The union and management have been battling over wage hikes, health-care and pension costs and employees' retirement age. The union disputed the MTA's contention that cutbacks in benefits are necessary, noting the agency has a $1 billion surplus.
Cindy
Comments
I'm convinced they knew I was coming.
K
Brain matter deposited by: Kenster J on December 21, 2005 1:16 AM
I can't even imagine what it would be like to be that dependent on mass transit, and to be in that kind of situation.
Brain matter deposited by: Ted on December 21, 2005 9:00 AM
Ted - it ain't fun @ 20 degrees with a windchill factor in the teens.
Ken - yes they did.

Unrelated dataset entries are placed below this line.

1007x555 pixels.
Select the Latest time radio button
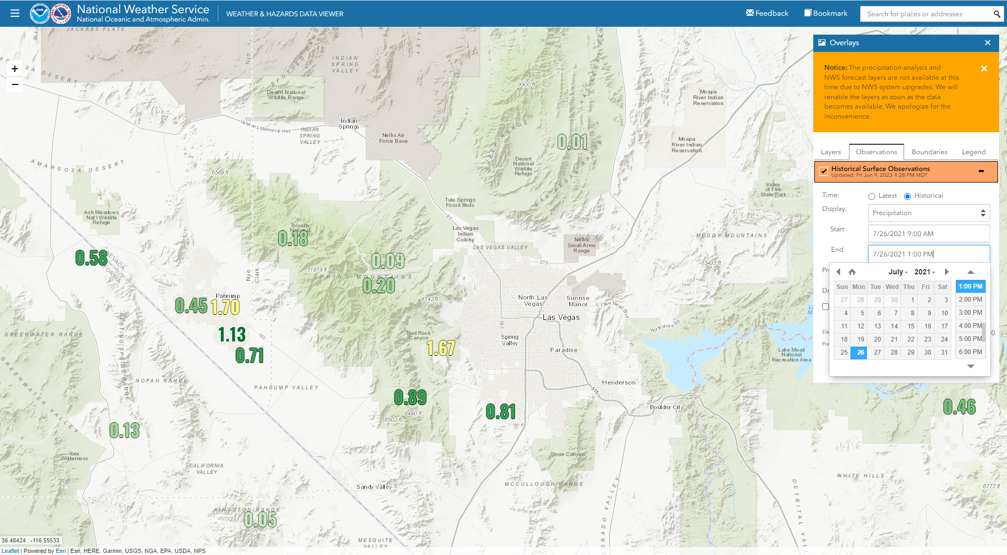click(x=872, y=196)
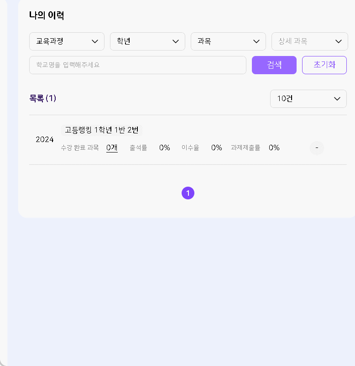Click the chevron arrow on 상세 과목 selector
This screenshot has width=355, height=366.
(339, 41)
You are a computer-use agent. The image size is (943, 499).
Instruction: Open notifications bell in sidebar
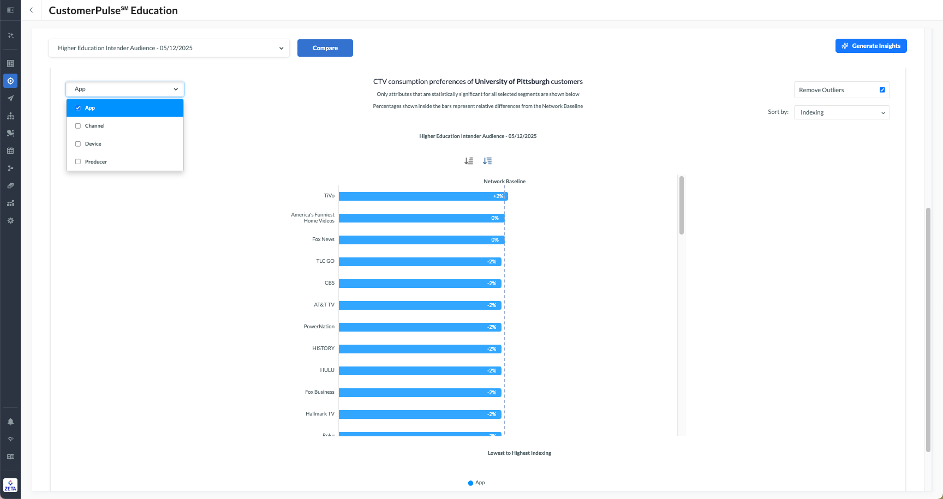pyautogui.click(x=10, y=422)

The evil empire of the MTA/TWU is out to get you... and 7 million other folks :-)
Brain matter deposited by: Cindy on December 21, 2005 10:10 AM
That is inconceivable in France.
To ban strikes in the public transport sector would be a national outrage. I'm only half joking.

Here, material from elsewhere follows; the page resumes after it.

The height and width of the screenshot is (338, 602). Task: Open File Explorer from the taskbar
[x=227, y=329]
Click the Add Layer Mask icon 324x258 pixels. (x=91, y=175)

They particularly enjoy having Paris Métro strikes in winter. There's not much point in summer because people don't mind walking then.
The longest winter one we had lasted for about a month a year ago. It took me an hour to walk to work and an hour back, until I found a few short cuts.
The funny thing was the way Parisians actually started being nice to each other for the duration of the strike.
Once it was over, it was only a couple of days before the frosty glares and all that started again.
The current mayor of Paris plans to turn it green and get rid of as many cars as he can, so I hope he'll be allowed to stay in the job long enough to do that.
And the public transport will get even better; despite my opening remarks, it's great at it is and strikes are infrequent. That long one was a bit special. What quite often start strikes -- apart from money and hours -- is when train drivers or bus drivers have had enough of being thumped or worse by street kids.
I'm talking about a completely different public mentality, I suppose, that what I've seen in other parts of the world.
I don't think you can say one is "right" and the other "wrong". Europeans can't understand why Americans need cars to do everything (and that's a generalisation in the first place).
But then a lot of them also don't seem to realise that public transport in the United States is nothing like what it is in much of Europe.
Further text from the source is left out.